Saturday, December 28, 2013

Keep On Smilin'

Upon my completion of high school, I spent 2½ years in Israel, studying at two Jewish theological seminaries. The first year-and-a-half of that period was spent in an institution in Jerusalem called Yeshivat HaKotel. The school is located in the Jewish Quarter of Jerusalem's Old City, just a few minutes' walk from the holy Jewish site known as The Wailing Wall, or, in Hebrew, as HaKotel, meaning simply "The Wall".

There were approximately 300 students in the Yeshiva, enrolled in various programs. Most of the Israelis ranged in age from 18 to 23 and were there as part of a five-year program known as Hesder, which is a combination of military service and religious study. There were also a few dozen students in their mid-20's in the Rabbinical program. And there were about 70 non-Israeli students, mostly from the U.S., who, like myself, were just out of high school. Most of them returned to their respective countries of origin after a single year at the Yeshiva.

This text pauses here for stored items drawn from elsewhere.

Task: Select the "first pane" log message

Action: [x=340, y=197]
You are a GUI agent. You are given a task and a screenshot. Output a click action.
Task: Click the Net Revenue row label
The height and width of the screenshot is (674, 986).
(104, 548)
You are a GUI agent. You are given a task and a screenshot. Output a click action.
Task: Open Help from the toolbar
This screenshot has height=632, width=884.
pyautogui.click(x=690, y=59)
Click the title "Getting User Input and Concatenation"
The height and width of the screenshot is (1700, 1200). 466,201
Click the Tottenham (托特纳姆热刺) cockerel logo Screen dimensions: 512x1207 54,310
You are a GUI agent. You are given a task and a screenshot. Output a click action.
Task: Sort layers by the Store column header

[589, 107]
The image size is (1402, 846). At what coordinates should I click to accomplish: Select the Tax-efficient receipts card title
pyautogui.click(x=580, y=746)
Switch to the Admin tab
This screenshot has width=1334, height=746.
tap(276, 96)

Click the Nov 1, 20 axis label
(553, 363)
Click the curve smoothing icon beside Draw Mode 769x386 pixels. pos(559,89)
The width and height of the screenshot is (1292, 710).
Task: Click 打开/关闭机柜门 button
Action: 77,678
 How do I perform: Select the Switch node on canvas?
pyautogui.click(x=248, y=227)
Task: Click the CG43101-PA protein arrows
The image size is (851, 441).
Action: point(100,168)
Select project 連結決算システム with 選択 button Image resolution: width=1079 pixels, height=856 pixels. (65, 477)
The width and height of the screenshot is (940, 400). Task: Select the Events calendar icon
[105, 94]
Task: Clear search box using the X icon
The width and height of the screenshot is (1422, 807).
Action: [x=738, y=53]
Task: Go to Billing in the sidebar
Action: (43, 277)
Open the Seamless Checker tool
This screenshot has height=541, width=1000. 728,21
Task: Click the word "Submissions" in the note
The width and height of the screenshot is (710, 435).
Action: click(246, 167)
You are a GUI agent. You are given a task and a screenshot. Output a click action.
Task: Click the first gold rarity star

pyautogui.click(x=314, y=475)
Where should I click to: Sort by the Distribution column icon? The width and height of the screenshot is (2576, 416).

Obviously, in an institution with a student body of that size, I didn't get to know the majority of the students. I made friends of varying degrees among both the Israelis and the non-Israelis.

But there was one student with whom I shared a very special friendship. He was an Israeli, a couple of years ahead of me, on the short side, with thick, long, straight black hair and a thick, long, wispy black beard. We would see each other only every few weeks. In all the time I knew him we never uttered a single word to each other.

But every time we would pass each other, typically in the large study hall, which was often by filled with the roar of 200-to-300-plus students engaged in Talmudic discussions, he would radiate towards me the most beautiful, beatific, beaming smile, not from his mouth, but from his entire face, and, it seems, from his entire body. I never ceased to derive enormous pleasure from these brief encounters, and I think I reciprocated very much in kind.

But although I always enjoyed these interactions with my cheshire friend, for some reason it never occurred to me to take the friendship to the next level and engage him in conversation. Indeed, I never even learned his name. I think that in my mind, and very likely in his as well, our silent relationship was so complete, in its total mutual expression of good will, that any words would have been superfluous.

Then one day a few months later, another Israeli student flashed at me a similar Mother Teresa smile. This student was younger, of average height, with thick straight fair hair and no beard. But this encounter began a new friendship which was identical in all respects to the friendship I had with my bearded ami. I found it both sweet and amusing that I now had not one but two special friendships of this kind.

One day, not long before the conclusion of my tenure at Yeshivat HaKotel, I learned somehow that my two mute best friends were brothers.